Project Detail (/projects/:slug)

A single-column article-style layout with:

  • Back button (matching the articles pattern)
  • Title with date range and status
  • Metadata bar (company link, external URL)
  • Skills and tags
  • Markdown-rendered description
  • Image gallery grid

Helper Functions

A few utility functions in PageHTML make the templates clean:

  • format_project_date_range/1 — “Jan 2024 – Present” or “Jan 2024 – Dec 2025”
  • display_domain/1 — extracts “github.com” from a full URL using URI.parse
  • truncate_text/2 — falls back to truncated description when no excerpt exists

What I Learned

1. Many-to-many in Ecto is elegant

Once you understand put_assoc with on_replace: :delete, managing join tables is almost invisible. The changeset handles everything.

2. Form scrubbing matters

HTML forms send "" for empty selects, not nil. If your schema has integer foreign keys, you need to scrub those values before Ecto’s cast. This is a gotcha that burns everyone once.

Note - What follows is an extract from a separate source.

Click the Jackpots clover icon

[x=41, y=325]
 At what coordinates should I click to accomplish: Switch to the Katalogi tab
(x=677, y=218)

3. URL validation needs flexibility

When your app serves media from /uploads/, a strict https?:// validation rejects your own files. Accept local paths too.

4. Reusable patterns accelerate development

Because every admin LiveView follows the same structure (mount → handle_params → apply_action → validate → save), adding a new entity is largely mechanical. The pattern is the productivity.

What’s Next

The gallery image management in the admin UI is the obvious next step — right now project images exist at the schema level but the admin form doesn’t yet manage them inline. I also want to add:

  • [ ] Inline gallery management in the project form
  • [ ] Project filtering by skill/tag on the public page
  • [ ] Featured projects on the homepage
  • [ ] OpenGraph images for project pages

But the foundation is solid. From empty table to public portfolio in one session — that’s the Phoenix developer experience I keep coming back to.